Des buts — Gauloiserie et marinade — Enseignement supérieur — Orientation


On commencera cette revue de fin de semaine en s’interrogeant sur les buts de l’enseignement. Ensuite on se demandera s’il faut rire ou pleurer des gauloiseries et autres marinades ? Et on terminera par l’enseignement supérieur et l’orientation.


Des buts

Quand France Stratégie pose la question des finalités de l’Ecole. “"La conduite du changement ne nécessite pas que du pragmatisme. Il faut aussi être capable de donner une vision". C’est tout l’objectif du rapport dirigé par Son Thierry Ly et présenté par France Stratégie le 22 septembre. Ce service officiel du premier ministre s’est laissé aller à un exercice pas commun : imaginer une école qui choisirait une finalité claire et s’organiserait en fonction d’elle. L’exercice st audacieux et pas inutile. Car le rapport fait remonter des points de convergence comme l’autonomie des établissements.”
Première hypothèse : l’Ecole pourrait être au service de l’économie. On arrive à un système où les formations vont dépendre du tissu économique local.
Seconde hypothèse : une école fondée sur l’accomplissement de la personnalité de chaque élève. C’est la fin des programmes puisque chaque élève choisit ce qu’il veut apprendre. Il faut à la fois respecter ces choix et émanciper l’élève de l’influence de sa famille. Il faut aussi concilier bien être et niveau d’exigence...
Troisième hypothèse : transmettre une culture commune à tous. La question est de susciter l’adhésion de familles ayant des aspirations différentes dans une culture commune.
La conclusion de ce travail c’est que les trois modèles nécessitent uen autonomie forte des établissements et des équipes pédagogiques. L’établissement doit etre capable de recruter les enseignants pour pouvoir attendre ses objectifs. Il doit pouvoir structurer les cours mais la nation doit évaluer les résultats de l’établissement
.”

Parcours d’excellence : un engagement commun pour la réussite de tous les élèves. “A l’occasion de la 9ème édition de la « Journée du Refus de l’Échec Scolaire », le ministère de l’Éducation nationale, de l’Enseignement supérieur et de la Recherche, la CPU (conférence des présidents d’université) et l’AFEV (association de la fondation étudiante pour la ville) ont signé un engagement pour favoriser la réussite de tous les élèves et lever les obstacles liés à l’origine sociale ou territoriale.”
Le numérique peut-il lutter contre l’échec scolaire ? Propose recueilli par Paula Pinto Gomes, “Entretien avec Sandra Enlart, chercheuse associée en sciences de l’éducation à l’Université Paris-Ouest Nanterre (1), à l’occasion de la journée du refus de l’échec scolaire, mardi 20 septembre, consacrée cette année au numérique.”

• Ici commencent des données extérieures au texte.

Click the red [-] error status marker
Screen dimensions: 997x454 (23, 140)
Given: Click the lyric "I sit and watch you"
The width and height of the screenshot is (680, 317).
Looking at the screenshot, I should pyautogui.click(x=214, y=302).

Pourquoi Najat Vallaud-Belkacem veut une école obligatoire jusqu’à 18 ans, par Caroline Beyer. “Dans la course à la présidentielle, la ministre de l’Éducation donne des gages à son camp et son électorat.” Mais il y a peut-être d’autres raisons plus fondamentales, non ?


Gauloiserie et marinade

Face à l’offensive réactionnaire : « L’histoire, ce n’est en aucun cas la contemplation béate d’un passé révolu ». “Lors de chaque campagne électorale, le sujet revient dans le débat : l’histoire serait mal enseignée à l’école. Il faudrait revenir à un grand « récit national », avec ses rois, ses « grands hommes » et ses grands mythes, sous prétexte d’imposer aux élèves une certaine identité de la France. François Fillon déplorait fin août que l’enseignement actuel faisait « douter de notre histoire ». Nicolas Sarkozy vient d’asséner, lors d’un meeting, que « dès que l’on devient français, nos ancêtres sont gaulois ». Face à cette instrumentalisation, que peuvent les professeurs d’histoire pour éviter, devant leurs élèves, de devenir de vulgaires propagandistes ? Entretien avec Véronique Servat, professeur d’histoire-géo en collège.”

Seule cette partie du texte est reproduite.